Looks like it’ll be another bad day for Moneybags. Will he avoid Question Period again?
Bill “Moneybags” Morneau’s problems aren’t coming to an end anytime soon. As he continues to face massive criticism for refusing to put his fortune in a blind trust (and continues to avoid Question Period), a new report reveals that he told his former company he would use a blind trust, then “changed his mind.”
As reported in the Globe & Mail, “Finance Minister Bill Morneau told the company he once helmed that he would be placing his substantial holdings of Morneau Shepell in a blind trust – a mechanism used by cabinet members in office to insulate themselves from conflict-of-interest accusations. Ultimately, he changed his mind and instead indirectly kept his holdings – a decision that only came to light this week when The Globe and Mail reported that Mr. Morneau had not used a blind trust, as Justin Trudeau did for his family fortune.”
According to the report, the director of corporate communications for Morneau Shepell said “Just prior to leaving the company in October, 2015, we understood from Mr. Morneau that his shares were to be placed in a blind trust.”
Additionally, in 2015 as he prepared to take the position of finance minister, Morneau said that he would put his shares in a blind trust.
Say one thing, do another
Time and time again, there’s been a big gap between what Sneaky Moneybags says, and what actually happens. It seems everyone was under the impression that he put his shares in a blind trust, while he instead used a loophole to put his shares in a private corporation which he owned, thus maintaining control.
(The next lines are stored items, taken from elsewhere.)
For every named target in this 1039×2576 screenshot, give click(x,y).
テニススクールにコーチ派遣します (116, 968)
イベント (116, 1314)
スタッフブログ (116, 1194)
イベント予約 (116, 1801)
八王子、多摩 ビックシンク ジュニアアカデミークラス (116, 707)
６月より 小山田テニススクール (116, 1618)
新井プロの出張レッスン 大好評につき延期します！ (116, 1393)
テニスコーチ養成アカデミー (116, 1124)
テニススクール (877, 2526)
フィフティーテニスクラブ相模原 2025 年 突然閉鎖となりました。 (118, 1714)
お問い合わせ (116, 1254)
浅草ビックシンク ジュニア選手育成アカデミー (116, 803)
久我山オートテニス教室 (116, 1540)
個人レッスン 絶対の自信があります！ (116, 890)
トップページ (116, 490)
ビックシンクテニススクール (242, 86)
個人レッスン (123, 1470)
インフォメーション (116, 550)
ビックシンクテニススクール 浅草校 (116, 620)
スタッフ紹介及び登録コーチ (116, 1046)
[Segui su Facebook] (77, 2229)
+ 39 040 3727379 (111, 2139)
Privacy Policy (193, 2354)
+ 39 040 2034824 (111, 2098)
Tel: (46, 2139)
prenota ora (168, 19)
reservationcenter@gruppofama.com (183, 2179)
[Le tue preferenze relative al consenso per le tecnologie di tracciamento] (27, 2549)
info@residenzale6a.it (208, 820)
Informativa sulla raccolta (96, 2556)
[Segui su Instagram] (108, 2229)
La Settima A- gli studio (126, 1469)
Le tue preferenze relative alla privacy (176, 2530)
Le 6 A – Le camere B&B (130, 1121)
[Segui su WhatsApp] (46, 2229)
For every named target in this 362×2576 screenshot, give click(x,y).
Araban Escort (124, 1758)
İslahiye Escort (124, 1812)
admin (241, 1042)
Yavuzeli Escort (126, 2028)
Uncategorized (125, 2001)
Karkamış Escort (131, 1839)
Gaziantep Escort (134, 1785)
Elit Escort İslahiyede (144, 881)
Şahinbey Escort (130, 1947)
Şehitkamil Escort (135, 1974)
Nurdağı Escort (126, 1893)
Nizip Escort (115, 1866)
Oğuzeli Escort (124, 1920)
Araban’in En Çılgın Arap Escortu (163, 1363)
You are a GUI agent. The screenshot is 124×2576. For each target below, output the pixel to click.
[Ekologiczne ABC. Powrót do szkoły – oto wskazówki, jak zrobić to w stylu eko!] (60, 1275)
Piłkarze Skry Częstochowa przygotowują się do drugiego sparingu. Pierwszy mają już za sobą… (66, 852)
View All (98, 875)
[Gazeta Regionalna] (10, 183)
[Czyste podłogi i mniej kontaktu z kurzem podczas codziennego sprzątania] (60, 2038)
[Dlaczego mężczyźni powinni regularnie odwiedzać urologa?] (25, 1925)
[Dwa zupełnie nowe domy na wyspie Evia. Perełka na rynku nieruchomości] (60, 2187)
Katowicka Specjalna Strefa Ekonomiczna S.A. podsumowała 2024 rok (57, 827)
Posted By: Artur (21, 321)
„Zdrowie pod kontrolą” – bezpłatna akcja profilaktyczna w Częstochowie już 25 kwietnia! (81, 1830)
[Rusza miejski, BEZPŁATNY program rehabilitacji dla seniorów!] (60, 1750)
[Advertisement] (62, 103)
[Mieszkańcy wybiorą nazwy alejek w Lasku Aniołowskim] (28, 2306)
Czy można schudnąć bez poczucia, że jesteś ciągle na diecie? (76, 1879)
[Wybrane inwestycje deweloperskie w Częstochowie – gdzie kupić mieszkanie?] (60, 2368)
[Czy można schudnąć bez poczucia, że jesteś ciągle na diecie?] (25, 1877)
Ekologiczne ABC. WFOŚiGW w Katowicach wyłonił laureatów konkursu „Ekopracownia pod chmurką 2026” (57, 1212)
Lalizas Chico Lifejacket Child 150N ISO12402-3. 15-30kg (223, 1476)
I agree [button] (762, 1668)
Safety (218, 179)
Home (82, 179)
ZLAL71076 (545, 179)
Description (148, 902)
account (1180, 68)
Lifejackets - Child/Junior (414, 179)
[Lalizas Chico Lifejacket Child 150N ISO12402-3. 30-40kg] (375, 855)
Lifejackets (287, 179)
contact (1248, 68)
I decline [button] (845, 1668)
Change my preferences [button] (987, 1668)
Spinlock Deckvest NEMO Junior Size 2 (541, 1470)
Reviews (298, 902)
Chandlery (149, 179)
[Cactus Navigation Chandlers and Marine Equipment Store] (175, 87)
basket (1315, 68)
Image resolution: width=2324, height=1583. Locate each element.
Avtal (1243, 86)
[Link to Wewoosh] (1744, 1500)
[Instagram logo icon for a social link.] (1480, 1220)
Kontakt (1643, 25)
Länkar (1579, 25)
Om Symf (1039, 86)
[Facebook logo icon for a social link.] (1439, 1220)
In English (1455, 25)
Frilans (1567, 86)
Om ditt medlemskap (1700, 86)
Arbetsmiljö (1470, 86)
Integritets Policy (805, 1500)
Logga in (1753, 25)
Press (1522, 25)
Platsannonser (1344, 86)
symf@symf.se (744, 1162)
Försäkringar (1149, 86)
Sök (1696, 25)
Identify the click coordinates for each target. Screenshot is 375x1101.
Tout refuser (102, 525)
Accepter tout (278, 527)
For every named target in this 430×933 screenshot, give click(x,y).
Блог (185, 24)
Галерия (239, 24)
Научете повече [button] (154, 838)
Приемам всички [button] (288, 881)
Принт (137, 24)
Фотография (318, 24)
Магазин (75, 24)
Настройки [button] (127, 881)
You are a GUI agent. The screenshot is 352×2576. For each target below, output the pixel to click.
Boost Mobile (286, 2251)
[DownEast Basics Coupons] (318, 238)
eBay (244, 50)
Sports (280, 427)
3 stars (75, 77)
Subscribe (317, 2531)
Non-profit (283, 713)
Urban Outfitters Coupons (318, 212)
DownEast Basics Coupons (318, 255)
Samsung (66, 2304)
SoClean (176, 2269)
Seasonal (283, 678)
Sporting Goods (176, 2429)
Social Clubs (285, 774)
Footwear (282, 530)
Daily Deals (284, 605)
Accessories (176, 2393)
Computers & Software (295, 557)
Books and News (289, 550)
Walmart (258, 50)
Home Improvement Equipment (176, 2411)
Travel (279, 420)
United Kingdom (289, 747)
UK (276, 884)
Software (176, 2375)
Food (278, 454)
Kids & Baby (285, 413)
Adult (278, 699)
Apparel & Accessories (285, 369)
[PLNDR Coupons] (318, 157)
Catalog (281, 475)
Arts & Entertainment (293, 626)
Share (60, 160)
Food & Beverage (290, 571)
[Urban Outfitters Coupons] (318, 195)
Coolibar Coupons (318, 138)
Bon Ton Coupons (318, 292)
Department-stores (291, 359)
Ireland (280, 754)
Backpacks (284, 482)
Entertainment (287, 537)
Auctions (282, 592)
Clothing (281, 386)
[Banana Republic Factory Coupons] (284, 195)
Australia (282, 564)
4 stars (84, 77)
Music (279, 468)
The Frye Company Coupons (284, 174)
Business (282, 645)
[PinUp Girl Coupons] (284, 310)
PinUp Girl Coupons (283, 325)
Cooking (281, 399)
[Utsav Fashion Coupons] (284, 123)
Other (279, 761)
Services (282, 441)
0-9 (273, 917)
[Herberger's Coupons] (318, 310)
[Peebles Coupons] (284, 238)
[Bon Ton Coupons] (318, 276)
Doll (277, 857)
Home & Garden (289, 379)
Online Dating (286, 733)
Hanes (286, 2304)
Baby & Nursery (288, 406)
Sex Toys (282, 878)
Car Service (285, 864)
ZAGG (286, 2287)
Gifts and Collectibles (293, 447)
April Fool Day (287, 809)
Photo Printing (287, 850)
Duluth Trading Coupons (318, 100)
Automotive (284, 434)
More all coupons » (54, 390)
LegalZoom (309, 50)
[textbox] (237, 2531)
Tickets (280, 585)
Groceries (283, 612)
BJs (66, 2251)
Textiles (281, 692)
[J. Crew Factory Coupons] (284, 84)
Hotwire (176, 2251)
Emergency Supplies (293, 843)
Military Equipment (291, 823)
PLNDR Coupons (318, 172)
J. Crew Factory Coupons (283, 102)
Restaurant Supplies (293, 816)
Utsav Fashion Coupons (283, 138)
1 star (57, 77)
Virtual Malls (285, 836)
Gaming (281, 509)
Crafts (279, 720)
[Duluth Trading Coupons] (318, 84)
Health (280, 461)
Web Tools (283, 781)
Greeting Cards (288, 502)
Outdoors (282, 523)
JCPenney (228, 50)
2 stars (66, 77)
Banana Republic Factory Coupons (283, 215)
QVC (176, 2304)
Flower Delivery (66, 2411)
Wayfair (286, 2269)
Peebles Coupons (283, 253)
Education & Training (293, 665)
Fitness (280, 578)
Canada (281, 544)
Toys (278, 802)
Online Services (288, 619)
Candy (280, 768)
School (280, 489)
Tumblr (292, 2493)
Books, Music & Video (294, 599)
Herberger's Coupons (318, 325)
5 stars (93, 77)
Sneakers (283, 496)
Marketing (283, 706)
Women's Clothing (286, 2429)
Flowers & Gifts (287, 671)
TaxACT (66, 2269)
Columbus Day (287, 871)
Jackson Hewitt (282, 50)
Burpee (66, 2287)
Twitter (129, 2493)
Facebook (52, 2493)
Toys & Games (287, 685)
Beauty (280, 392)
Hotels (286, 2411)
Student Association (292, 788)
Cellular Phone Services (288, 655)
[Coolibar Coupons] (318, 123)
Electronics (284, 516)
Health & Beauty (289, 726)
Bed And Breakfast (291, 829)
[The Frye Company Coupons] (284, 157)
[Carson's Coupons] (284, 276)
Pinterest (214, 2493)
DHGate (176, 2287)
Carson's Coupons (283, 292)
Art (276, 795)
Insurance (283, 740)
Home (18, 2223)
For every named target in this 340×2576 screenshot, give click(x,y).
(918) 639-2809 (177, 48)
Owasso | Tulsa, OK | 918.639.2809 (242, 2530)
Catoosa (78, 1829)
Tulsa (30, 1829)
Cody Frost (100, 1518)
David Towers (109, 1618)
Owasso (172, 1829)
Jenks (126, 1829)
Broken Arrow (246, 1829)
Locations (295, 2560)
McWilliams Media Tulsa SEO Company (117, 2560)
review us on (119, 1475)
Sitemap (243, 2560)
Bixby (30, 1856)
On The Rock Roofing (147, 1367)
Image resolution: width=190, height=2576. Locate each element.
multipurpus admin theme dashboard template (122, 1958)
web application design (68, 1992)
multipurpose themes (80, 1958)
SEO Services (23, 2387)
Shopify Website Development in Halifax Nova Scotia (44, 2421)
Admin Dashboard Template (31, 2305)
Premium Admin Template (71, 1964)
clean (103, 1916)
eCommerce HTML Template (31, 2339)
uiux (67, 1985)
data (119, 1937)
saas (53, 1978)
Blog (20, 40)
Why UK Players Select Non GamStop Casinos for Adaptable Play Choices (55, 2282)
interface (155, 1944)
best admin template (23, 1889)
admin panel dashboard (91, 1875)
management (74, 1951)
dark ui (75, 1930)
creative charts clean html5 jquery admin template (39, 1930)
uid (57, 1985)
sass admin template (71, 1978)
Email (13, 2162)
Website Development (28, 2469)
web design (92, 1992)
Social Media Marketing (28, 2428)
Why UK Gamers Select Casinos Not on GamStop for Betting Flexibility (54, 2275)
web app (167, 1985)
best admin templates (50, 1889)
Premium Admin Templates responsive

The potential for a conflict of interest is very serious, considering his decisions as finance minister could directly impact shares he still maintains control over. As a result, Moneybags Morneau and the entire Trudeau government now face a massive ethical crisis, and a loss of legitimacy with much of the public.
And day by day, it seems the revelations keep on coming. The longer Moneybags Morneau stays in the finance minister role, the more clear it becomes that the Trudeau government has total contempt for Canadian taxpayers.